▶ [Stated exercise]
Reproduce the entries below word for word, starting at the first line and ending with the line that contains "scroll bar is".

▶ [Entries on target coordinates]
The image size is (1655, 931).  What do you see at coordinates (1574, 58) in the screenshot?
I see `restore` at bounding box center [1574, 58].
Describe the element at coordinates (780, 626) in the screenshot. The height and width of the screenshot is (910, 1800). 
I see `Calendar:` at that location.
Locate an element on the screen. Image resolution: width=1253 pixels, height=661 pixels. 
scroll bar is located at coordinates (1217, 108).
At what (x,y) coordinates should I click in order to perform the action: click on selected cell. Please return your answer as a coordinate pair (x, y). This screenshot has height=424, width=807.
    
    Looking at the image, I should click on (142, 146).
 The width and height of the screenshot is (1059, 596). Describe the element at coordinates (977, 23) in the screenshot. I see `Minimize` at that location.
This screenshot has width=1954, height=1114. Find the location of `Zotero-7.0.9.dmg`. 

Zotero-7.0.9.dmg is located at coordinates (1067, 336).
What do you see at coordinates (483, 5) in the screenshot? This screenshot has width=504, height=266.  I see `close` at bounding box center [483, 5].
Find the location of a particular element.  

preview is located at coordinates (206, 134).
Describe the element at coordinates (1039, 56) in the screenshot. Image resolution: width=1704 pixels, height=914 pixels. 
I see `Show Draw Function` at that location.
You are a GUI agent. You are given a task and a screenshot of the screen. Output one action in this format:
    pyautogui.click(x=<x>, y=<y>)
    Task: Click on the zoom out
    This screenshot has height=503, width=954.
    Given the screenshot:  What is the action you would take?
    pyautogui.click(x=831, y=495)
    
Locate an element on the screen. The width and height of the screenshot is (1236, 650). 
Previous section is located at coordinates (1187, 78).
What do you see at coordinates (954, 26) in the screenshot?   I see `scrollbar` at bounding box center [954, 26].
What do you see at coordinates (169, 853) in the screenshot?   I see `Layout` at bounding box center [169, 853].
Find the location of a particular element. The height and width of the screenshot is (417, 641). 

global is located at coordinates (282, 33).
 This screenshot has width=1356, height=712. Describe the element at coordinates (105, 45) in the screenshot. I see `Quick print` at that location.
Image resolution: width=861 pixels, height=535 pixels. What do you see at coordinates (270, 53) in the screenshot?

▶ [Solution below]
The image size is (1655, 931).  What do you see at coordinates (1574, 58) in the screenshot?
I see `restore` at bounding box center [1574, 58].
Describe the element at coordinates (780, 626) in the screenshot. The height and width of the screenshot is (910, 1800). 
I see `Calendar:` at that location.
Locate an element on the screen. Image resolution: width=1253 pixels, height=661 pixels. 
scroll bar is located at coordinates (1217, 108).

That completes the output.